In ogni caso, questo disco contiene svariate canzoni memorabili, a partire da "Pupper master" e "Wind up doll".

Due o tre riempitivi non possono mutare il mio giudizio di fondo. Sono molto più vicino al parere di Simone Coacci che a quelli negativi (o comunque freddini) che ho letto un pò ovunque.

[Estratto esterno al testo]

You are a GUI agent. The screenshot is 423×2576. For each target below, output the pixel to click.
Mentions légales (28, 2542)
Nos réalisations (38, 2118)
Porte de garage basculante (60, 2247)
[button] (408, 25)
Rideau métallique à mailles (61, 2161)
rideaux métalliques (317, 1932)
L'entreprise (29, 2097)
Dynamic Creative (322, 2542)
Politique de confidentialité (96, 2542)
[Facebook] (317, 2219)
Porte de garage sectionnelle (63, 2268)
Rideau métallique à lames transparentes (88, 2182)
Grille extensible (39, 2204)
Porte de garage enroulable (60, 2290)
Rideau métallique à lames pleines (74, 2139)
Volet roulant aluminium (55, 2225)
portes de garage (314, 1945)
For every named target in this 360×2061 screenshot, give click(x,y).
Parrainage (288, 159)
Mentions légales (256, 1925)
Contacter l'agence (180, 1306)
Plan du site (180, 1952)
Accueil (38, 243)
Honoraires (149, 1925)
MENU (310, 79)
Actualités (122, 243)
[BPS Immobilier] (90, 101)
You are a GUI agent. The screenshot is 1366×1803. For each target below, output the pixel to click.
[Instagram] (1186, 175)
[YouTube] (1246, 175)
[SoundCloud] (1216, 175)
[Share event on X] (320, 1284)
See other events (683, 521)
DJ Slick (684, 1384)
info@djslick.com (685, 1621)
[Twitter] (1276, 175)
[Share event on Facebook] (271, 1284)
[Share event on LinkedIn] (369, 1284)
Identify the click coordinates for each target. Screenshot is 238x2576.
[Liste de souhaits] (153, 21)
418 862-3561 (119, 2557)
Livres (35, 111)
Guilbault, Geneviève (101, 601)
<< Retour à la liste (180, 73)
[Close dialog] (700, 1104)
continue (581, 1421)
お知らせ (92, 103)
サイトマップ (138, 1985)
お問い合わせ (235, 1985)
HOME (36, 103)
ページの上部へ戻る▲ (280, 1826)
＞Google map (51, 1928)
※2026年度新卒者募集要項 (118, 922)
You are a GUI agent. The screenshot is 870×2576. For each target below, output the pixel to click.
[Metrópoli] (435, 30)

Per il voto ripasserò a breve...

jackforjack (ha votato 7 questo disco) alle 21:28 del 17 luglio 2011 ha scritto:

ottimi arrangiamenti e il uso della voce è divino. la sua musica è sempre valida e si ritaglia uno spazio imprescindibile per le ballate.

target (ha votato 6 questo disco) alle 13:33 del 31 luglio 2011 ha scritto:

Marissa è sempre Marissa, con gli arricchimenti di cui ben dice Simone, ma secondo me qua il livello della scrittura è meno ispirato rispetto al passato. Alle mie orecchie il disco carbura con troppa lentezza, si eleva con "Baby I Will leave you" e sta su buonissimi livelli nella parte centrale (altra chicca "Wind Up Doll"), per poi calare di nuovo (carina "In a magazine"). Minore rispetto a ogni sua cosa, "Little Hells" incluso.

REBBY (ha votato 6 questo disco) alle 11:41 del 9 settembre 2011 ha scritto:

Questa "gentildonna aristocratica ed anticonformista, dalla voce peculiare ed affascinante", è autrice di una raccolta di canzoni folk perlopiù ordinarie, ma arrangiate con classe. E si sa la classe non è acqua (in questo caso io direi spesso rosolio eheh). Anch'io nel complesso preferisco il precedente, che mi pare abbia più canzoni sopra la media (in questo sicuramente sopra la media lo è Baby I will leave you in the morning).